By Dale Larabee | Larabee Laments
I was the perfect person to moderate the Oct. 17 Mayors’ Forum at the Kensington Church. I have run in one election in my life. That was for president of my fraternity pledge class in college. I lost. I had met Diane Feinstein, coached Susan Davis’ son in soccer and lived in the same neighborhood as Jerry Sanders. He shops at Von’s as do we. That was my total experience in politics—probably similar to most of the audience.
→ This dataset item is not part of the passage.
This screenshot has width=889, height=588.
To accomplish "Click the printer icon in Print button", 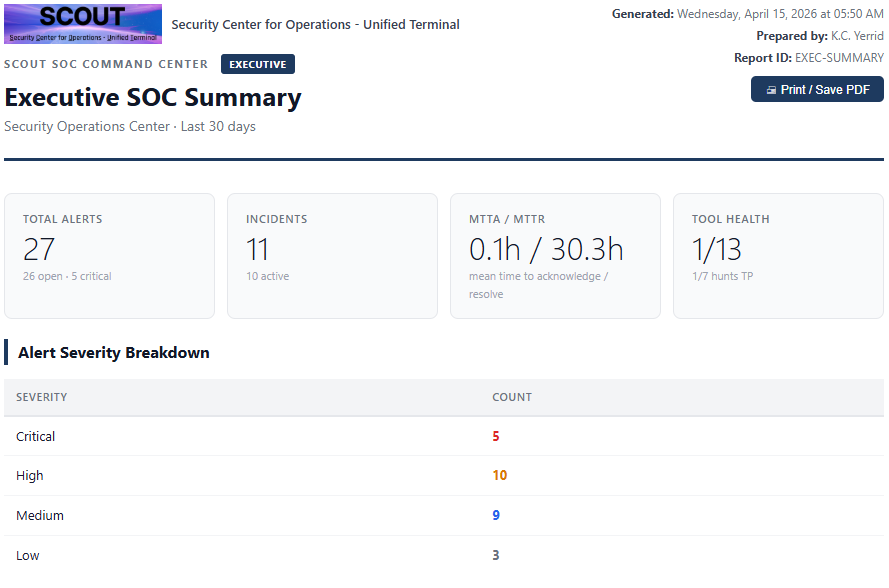I will tap(771, 90).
I moderated the Mayor’s Debate between Bob Filner and Carl DeMaio shortly before their August 2012 election. It was a brawl. Filner was rude and insulting and avoided answering my questions. He consistently blasted his favorite whipping boy, Doug Manchester, and tied DeMaio to Manchester and the good ol’ boys Downtown. DeMaio wasn’t much better answering questions. Both answered the questions they wanted asked or picked part of mine and answered that. DeMaio entered our small church with a parade of followers, carrying signs and chanting. I thought this was out of place, like he was walking into a Hare Krishna Convention. Filner stepped into the ring alone, shadow boxing. Before we started the presentation and to loosen things up, I told DeMaio I wanted him to tell a joke. “I can’t tell a joke! I don’t know any jokes,” he almost whined. I said he must remember a joke from second grade or could ask one of the younger members of his parade group. “I can’t tell a joke,” he repeated. I scrapped the idea. Filner might have told a dirty one.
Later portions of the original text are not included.